Оно, как избранным дарит:
Слетая с неба, все растенья
Весна равно животворит.
Что ж это сходство знаменует?
Что им глупец приобретет?
Его капустою раздует,
Но лавром он не расцветет.
Как почти все эпиграммы Баратынского, это стихотворение, особенно в первой своей половине, заключает начало мысли очень серьезной, — может быть, даже грустной. Конечно, в литературном отношении очень забавно и само собой напрашивается на эпиграмму зрелище глупца, распираемого, «раздуваемого» поэтическим вдохновением. Но по человечеству — что тут смешного? Баратынский сам говорит, что вдохновение, дар небес, как весна — равно животворит всех — и умных и глупых. В душе глупца «пылкие мгновения» протекают так же, как в душе гения. Глупец, спешащий в стихах излить охватившие его чувства, по человечеству более достоин жалости, чем насмешки.
Смешны только его стихи — плод неосмысленного душевного порыва. Самый же порыв не смешон нисколько. Об одном таком существе, одержимом поэтическими стремлениями, недавно напомнила мне Марина Цветаева. В своих воспоминаниях о Максимилиане Волошине (в «Современных Записках») пересказала она историю моей встречи с некоей Марией Папер. Однако пересказ Цветаевой вышел неточен — не по ее вине: я рассказывал Волошину, Волошин ей — да и то было по крайней мере лет пятнадцать тому назад.
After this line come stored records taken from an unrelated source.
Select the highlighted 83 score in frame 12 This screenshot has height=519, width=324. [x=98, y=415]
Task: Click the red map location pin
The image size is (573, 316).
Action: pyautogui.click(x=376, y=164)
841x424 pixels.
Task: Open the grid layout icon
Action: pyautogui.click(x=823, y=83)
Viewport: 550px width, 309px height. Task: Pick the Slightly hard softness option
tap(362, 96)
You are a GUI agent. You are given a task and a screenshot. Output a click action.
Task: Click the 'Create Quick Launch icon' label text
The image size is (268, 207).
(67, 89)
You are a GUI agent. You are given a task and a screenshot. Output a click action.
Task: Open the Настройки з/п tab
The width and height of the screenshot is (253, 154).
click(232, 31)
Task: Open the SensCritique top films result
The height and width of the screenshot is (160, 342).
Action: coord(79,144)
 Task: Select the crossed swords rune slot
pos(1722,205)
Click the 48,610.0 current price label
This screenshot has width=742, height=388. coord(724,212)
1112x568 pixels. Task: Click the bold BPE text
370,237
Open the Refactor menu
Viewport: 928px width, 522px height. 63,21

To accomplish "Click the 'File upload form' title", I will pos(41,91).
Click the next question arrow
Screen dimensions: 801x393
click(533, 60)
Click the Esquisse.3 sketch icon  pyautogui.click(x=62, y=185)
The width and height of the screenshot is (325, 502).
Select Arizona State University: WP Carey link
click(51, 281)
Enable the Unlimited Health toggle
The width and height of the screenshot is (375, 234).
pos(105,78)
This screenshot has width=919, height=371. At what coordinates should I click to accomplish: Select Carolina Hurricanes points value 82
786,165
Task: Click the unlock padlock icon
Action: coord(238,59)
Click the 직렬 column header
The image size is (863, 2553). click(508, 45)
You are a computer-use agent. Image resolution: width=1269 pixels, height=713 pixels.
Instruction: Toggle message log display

Два моих приятеля снимали двухэтажный флигель, нечто вроде студии, при особняке Петрово-Соловово в Антипьевском переулке, невдалеке от музея Александра III. В рождественский сочельник 1907 года устроили они у себя маскарад — один из тех несколько сумасшедших маскарадов, на которых в те времена завязывались и развязывались сложные истории — поэтические и любовные. Часов в шесть утра, когда я возвращался домой, было еще темно. Шла метель. Занесенный снегом, извозчик привез меня домой, в Николо-Псковский переулок, и я лег спать. Проснулся я во втором часу дня. Горничная Дуняша подала мне чай и сообщила, что какая-то барышня дожидается меня на кухне с семи часов утра. Столь ранний визит в первый день Рождества меня удивил.
— Почему же вы не сказали ей, чтоб она пришла завтра?
— Я сказывала. Они говорят, что хотят вас дождаться.
— Но почему же вы ее не провели в гостиную?
— Они не хотят. Пришли с черного хода да так и сидят на кухне.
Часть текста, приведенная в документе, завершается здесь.